Cinematic Confession Time
I judged a film based on its trailer. Now watch me eat my words in public for the very first time!!
This is supposed to be a review of sorts, but I want to get something off of my conscience as well. And yes, I apparently have a conscience. I hated I LOVE YOU, MAN from the first time I saw the trailer for the film. Frankly, I found the "I need to find a quick friend to be my best man" premise to be offensive. From the trailer, I thought Paul Rudd's character was some sort of pansy-ass who was simply out to make a superficial relationship in order to fill out a spot in his wedding party. In my mind, it was obvious what would happen the week after the wedding: Rudd's character would stop calling his new friend, since he'd gotten what he needed out of the guy. Besides making male friendship seem like an impossible joke, the other thing I despised about the trailer was the fact that it revealed Andy Samberg as Rudd's younger brother.
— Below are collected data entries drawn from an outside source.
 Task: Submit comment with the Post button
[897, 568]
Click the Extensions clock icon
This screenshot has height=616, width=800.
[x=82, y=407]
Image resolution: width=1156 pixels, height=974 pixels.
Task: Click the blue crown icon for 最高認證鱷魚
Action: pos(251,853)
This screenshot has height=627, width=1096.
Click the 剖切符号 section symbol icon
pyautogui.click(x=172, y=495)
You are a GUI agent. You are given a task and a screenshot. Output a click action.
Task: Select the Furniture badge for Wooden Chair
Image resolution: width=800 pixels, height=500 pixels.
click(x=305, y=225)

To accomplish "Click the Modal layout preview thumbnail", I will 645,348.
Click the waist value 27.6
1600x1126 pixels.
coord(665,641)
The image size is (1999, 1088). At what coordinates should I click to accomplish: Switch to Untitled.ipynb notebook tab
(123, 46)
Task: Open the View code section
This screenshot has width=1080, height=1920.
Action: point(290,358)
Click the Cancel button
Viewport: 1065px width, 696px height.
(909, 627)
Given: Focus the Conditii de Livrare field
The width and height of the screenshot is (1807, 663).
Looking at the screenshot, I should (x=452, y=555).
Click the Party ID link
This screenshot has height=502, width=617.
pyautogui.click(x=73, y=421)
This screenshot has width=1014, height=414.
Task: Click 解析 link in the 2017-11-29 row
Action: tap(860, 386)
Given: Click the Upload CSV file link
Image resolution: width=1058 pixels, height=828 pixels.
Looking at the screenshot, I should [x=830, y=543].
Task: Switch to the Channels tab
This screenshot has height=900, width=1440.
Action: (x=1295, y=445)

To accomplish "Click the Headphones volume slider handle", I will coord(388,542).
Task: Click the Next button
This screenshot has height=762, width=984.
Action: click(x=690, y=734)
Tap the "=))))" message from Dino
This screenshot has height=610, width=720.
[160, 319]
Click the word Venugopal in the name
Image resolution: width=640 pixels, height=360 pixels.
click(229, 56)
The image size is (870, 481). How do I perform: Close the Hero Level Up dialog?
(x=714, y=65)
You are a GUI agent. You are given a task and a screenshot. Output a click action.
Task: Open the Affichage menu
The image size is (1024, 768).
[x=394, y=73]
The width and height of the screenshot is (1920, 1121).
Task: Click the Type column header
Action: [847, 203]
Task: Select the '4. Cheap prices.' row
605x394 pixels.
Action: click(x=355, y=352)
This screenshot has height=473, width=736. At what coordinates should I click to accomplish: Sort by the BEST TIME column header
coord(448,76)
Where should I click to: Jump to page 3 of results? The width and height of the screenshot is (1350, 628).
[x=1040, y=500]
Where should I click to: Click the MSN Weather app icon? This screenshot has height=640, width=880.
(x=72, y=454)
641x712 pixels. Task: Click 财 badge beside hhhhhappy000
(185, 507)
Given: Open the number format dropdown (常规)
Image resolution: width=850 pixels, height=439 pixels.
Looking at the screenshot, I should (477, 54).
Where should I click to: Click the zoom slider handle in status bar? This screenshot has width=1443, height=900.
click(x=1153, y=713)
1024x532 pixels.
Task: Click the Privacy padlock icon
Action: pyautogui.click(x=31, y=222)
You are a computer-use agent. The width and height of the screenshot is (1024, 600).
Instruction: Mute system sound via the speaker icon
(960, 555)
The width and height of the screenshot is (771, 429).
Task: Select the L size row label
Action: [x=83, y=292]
I was screaming inside: Why not just ask him to be your best man, you stupid little bitch?!?!? I mean, it's Andy F. Samberg ... who cares if the character is supposed to be gay ... he's still damn cool. Often in this business of writing about movies, we get DVD's and advance screenings of upcoming films. I didn't get one for this movie. So I swore to myself that I wasn't going to watch this intolerable affront to male relationships. The premiere came and went without a review from me. A group of coupled friends went to see the film the weekend it opened, but I turned down their invitation to go. I had now developed a chip on my shoulder the size of Christiano Ronaldo's ego. I simply wasn't going to see this movie unless I had cancer and this movie was proven to be the cure. Then, last night, I was enjoying an early dinner with one of my best friends. And, after a delicious plate of shrimp nachos smothered in chihuahua cheese chased by a few 32oz. drafts of Dos Equis Amber, my buddy suggested going to a movie. His pick? I LOVE YOU, MAN. I recoiled in my seat. I countered with CRANK: HIGH VOLTAGE, before sense returned to me (I was drunk). He wouldn't budge. Then I suggested STATE OF PLAY - we both laughed. In the end, my buddy won me over. So we went to see I LOVE YOU, MAN.